◆ **EXERCISE AIM**
The range runs from the line containing "You are a computer-use" to the last line of the entries. Restate those lines word for word, without the pictures.

◆ **RECORD EXCERPTS**
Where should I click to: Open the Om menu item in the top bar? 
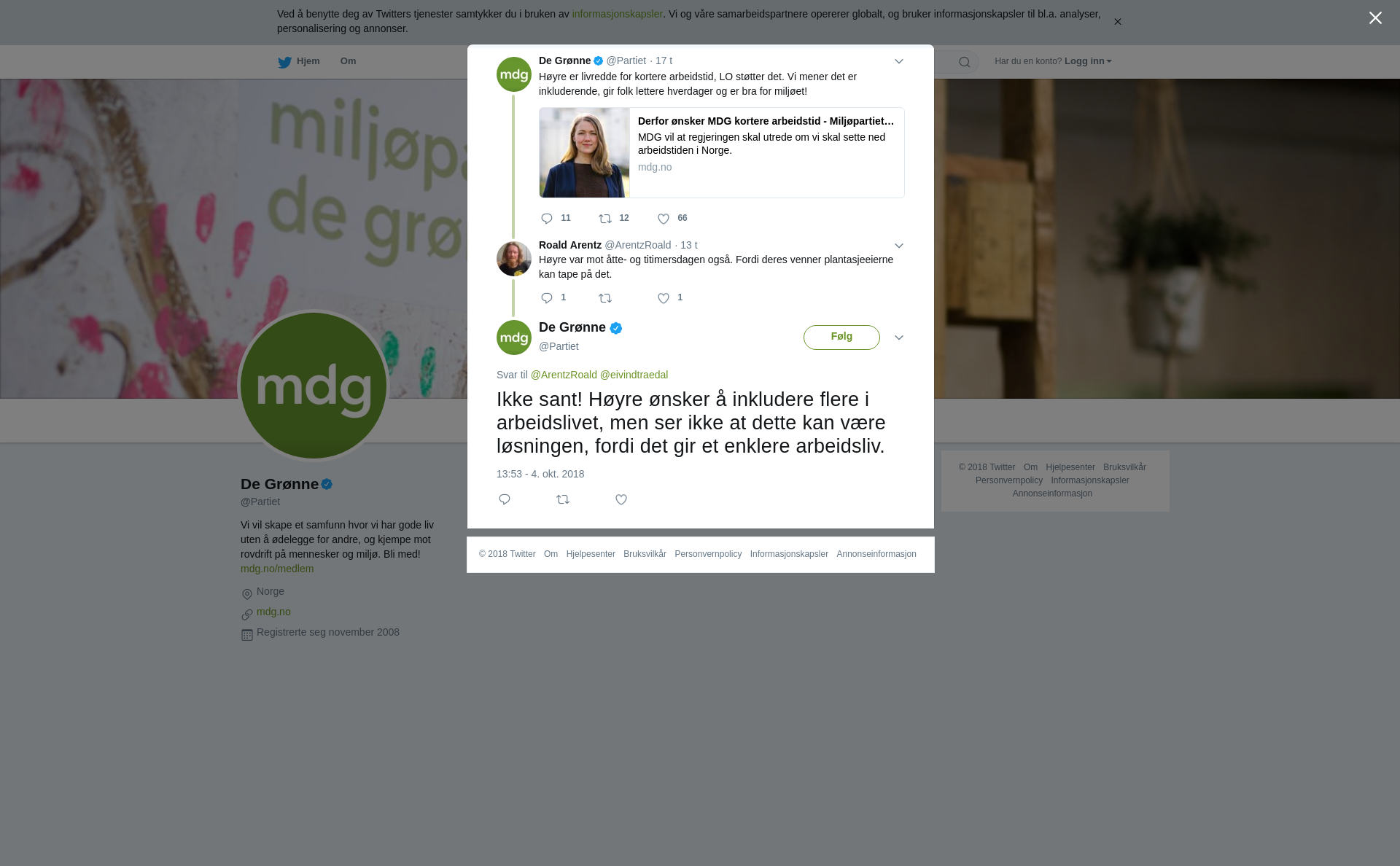(x=348, y=61)
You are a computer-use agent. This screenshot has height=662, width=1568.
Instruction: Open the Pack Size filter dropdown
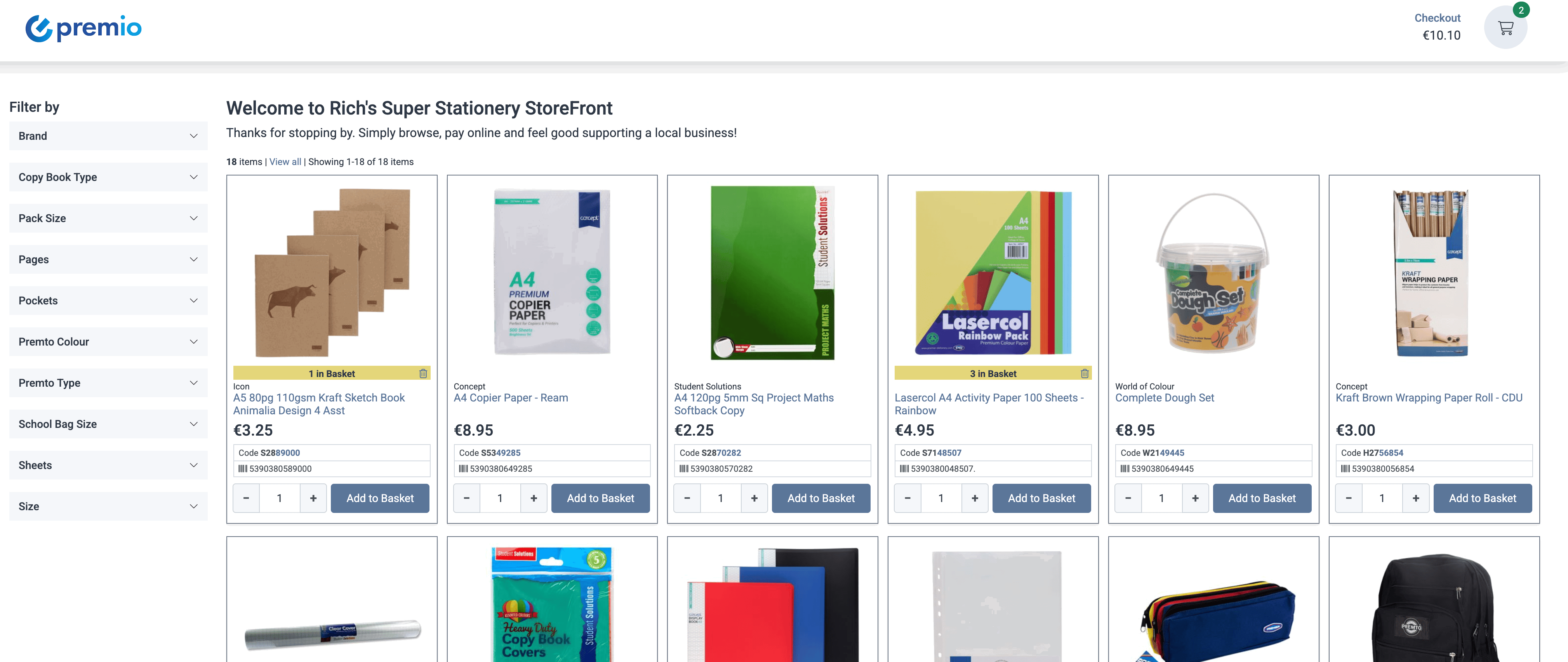[x=108, y=219]
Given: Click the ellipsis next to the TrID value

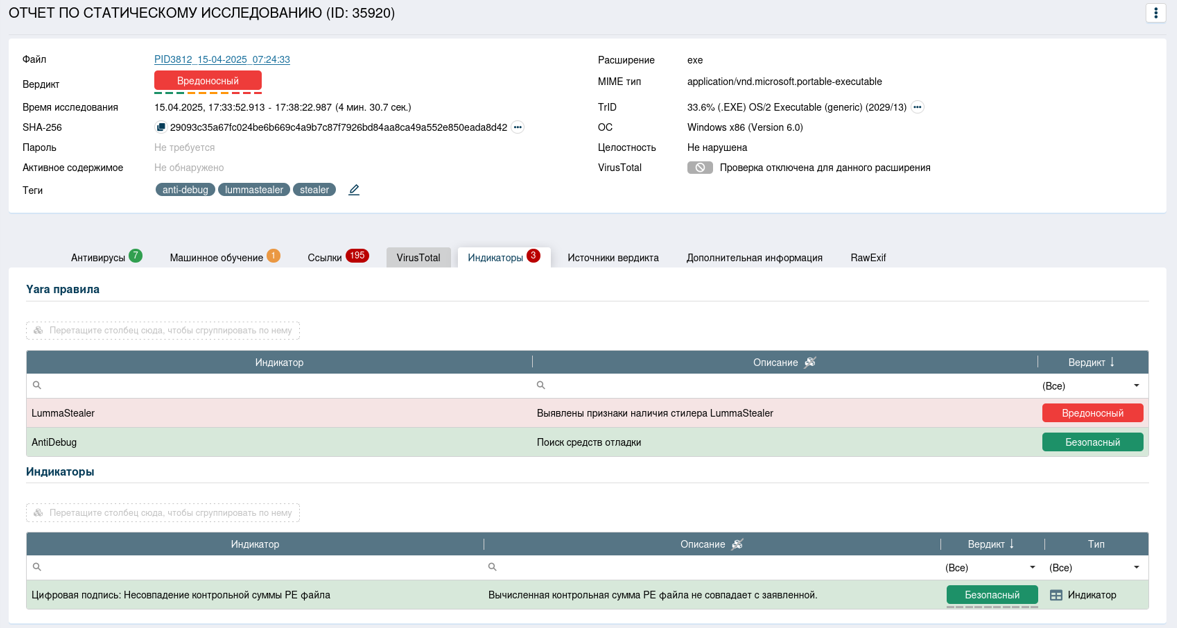Looking at the screenshot, I should 917,107.
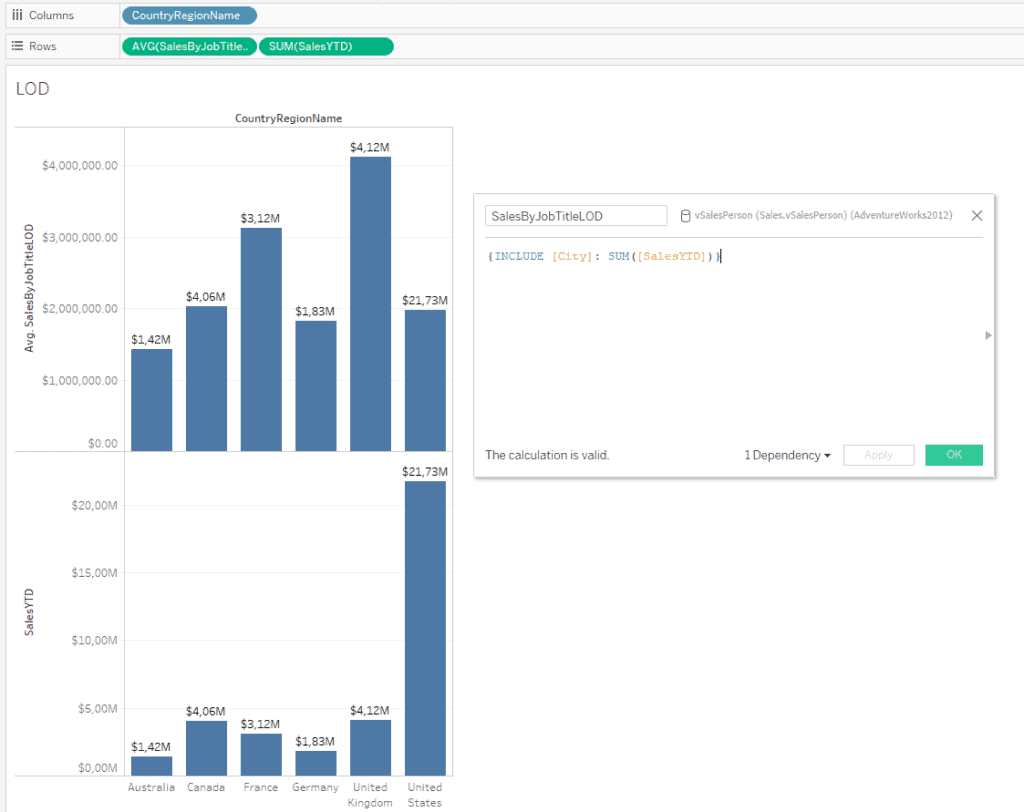
Task: Click the SalesByJobTitleLOD name field
Action: [575, 216]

◆ **RESULT**
You are a computer-use agent. This screenshot has height=662, width=1568.
Instruction: Open the Pack Size filter dropdown
[x=108, y=219]
Given: Click the ellipsis next to the TrID value

Looking at the screenshot, I should 917,107.
Task: Click the SalesByJobTitleLOD name field
Action: [575, 216]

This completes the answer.